Task goal: Please output the lines shown below exactly as they appear.

Excerpted data:
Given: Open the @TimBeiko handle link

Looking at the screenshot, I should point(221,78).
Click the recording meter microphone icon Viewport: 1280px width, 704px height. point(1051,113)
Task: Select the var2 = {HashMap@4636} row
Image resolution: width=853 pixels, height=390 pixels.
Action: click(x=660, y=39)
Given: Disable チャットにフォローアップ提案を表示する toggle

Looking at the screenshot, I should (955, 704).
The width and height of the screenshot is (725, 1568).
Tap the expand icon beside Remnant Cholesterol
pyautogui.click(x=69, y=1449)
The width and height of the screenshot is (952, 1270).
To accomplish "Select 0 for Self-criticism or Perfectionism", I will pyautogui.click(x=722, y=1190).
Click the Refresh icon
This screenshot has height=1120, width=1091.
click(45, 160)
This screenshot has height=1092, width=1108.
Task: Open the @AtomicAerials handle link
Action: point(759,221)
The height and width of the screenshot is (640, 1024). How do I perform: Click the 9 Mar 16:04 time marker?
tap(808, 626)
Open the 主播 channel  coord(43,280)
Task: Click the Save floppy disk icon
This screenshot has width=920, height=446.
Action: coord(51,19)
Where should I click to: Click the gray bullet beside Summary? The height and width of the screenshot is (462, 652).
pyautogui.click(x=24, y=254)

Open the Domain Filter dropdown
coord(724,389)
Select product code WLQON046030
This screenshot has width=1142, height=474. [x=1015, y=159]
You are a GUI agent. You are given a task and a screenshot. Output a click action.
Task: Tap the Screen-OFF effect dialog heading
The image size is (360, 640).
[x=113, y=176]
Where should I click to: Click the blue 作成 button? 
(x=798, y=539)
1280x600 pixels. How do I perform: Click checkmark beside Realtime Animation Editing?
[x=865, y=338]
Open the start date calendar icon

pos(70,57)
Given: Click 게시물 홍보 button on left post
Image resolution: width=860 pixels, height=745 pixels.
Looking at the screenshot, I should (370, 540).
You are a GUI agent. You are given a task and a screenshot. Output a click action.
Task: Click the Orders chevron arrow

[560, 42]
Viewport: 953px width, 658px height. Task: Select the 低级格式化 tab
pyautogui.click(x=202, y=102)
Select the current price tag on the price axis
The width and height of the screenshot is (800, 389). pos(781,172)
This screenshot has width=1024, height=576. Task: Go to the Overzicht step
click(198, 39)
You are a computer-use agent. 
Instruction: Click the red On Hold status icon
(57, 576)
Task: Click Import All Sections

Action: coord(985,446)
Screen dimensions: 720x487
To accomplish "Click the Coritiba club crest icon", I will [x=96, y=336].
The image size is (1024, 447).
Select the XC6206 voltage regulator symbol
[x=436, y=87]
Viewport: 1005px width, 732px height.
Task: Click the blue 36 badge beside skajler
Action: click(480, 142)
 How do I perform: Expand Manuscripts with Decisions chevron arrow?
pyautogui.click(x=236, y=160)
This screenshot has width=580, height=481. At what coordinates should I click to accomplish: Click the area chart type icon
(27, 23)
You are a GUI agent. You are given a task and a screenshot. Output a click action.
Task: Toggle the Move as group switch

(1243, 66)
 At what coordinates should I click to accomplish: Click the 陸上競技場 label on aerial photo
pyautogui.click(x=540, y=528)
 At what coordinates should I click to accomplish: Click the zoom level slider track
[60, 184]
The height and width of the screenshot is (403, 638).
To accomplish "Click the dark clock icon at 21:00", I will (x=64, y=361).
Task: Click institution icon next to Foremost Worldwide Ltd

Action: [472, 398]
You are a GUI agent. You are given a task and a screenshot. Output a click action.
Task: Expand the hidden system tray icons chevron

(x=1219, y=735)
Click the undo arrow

Expected output:
Given: Open the @TimBeiko handle link

Looking at the screenshot, I should point(221,78).
Click the recording meter microphone icon Viewport: 1280px width, 704px height. point(1051,113)
Task: Select the var2 = {HashMap@4636} row
Image resolution: width=853 pixels, height=390 pixels.
Action: click(x=660, y=39)
Given: Disable チャットにフォローアップ提案を表示する toggle

Looking at the screenshot, I should (955, 704).
The width and height of the screenshot is (725, 1568).
Tap the expand icon beside Remnant Cholesterol
pyautogui.click(x=69, y=1449)
The width and height of the screenshot is (952, 1270).
To accomplish "Select 0 for Self-criticism or Perfectionism", I will pyautogui.click(x=722, y=1190).
Click the Refresh icon
This screenshot has height=1120, width=1091.
click(45, 160)
This screenshot has height=1092, width=1108.
Task: Open the @AtomicAerials handle link
Action: point(759,221)
The height and width of the screenshot is (640, 1024). How do I perform: Click the 9 Mar 16:04 time marker?
tap(808, 626)
Open the 主播 channel  coord(43,280)
Task: Click the Save floppy disk icon
This screenshot has width=920, height=446.
Action: coord(51,19)
Where should I click to: Click the gray bullet beside Summary? The height and width of the screenshot is (462, 652).
pyautogui.click(x=24, y=254)

Open the Domain Filter dropdown
coord(724,389)
Select product code WLQON046030
This screenshot has width=1142, height=474. [x=1015, y=159]
You are a GUI agent. You are given a task and a screenshot. Output a click action.
Task: Tap the Screen-OFF effect dialog heading
The image size is (360, 640).
[x=113, y=176]
Where should I click to: Click the blue 作成 button? 
(x=798, y=539)
1280x600 pixels. How do I perform: Click checkmark beside Realtime Animation Editing?
[x=865, y=338]
Open the start date calendar icon

pos(70,57)
Given: Click 게시물 홍보 button on left post
Image resolution: width=860 pixels, height=745 pixels.
Looking at the screenshot, I should (370, 540).
You are a GUI agent. You are given a task and a screenshot. Output a click action.
Task: Click the Orders chevron arrow

[560, 42]
Viewport: 953px width, 658px height. Task: Select the 低级格式化 tab
pyautogui.click(x=202, y=102)
Select the current price tag on the price axis
The width and height of the screenshot is (800, 389). pos(781,172)
This screenshot has width=1024, height=576. Task: Go to the Overzicht step
click(198, 39)
You are a computer-use agent. 
Instruction: Click the red On Hold status icon
(57, 576)
Task: Click Import All Sections

Action: coord(985,446)
Screen dimensions: 720x487
To accomplish "Click the Coritiba club crest icon", I will [x=96, y=336].
The image size is (1024, 447).
Select the XC6206 voltage regulator symbol
[x=436, y=87]
Viewport: 1005px width, 732px height.
Task: Click the blue 36 badge beside skajler
Action: click(480, 142)
 How do I perform: Expand Manuscripts with Decisions chevron arrow?
pyautogui.click(x=236, y=160)
This screenshot has width=580, height=481. At what coordinates should I click to accomplish: Click the area chart type icon
(27, 23)
You are a GUI agent. You are given a task and a screenshot. Output a click action.
Task: Toggle the Move as group switch

(1243, 66)
 At what coordinates should I click to accomplish: Click the 陸上競技場 label on aerial photo
pyautogui.click(x=540, y=528)
 At what coordinates should I click to accomplish: Click the zoom level slider track
[60, 184]
The height and width of the screenshot is (403, 638).
To accomplish "Click the dark clock icon at 21:00", I will (x=64, y=361).
Task: Click institution icon next to Foremost Worldwide Ltd

Action: [472, 398]
You are a GUI agent. You are given a task and a screenshot. Output a click action.
Task: Expand the hidden system tray icons chevron

(x=1219, y=735)
Click the undo arrow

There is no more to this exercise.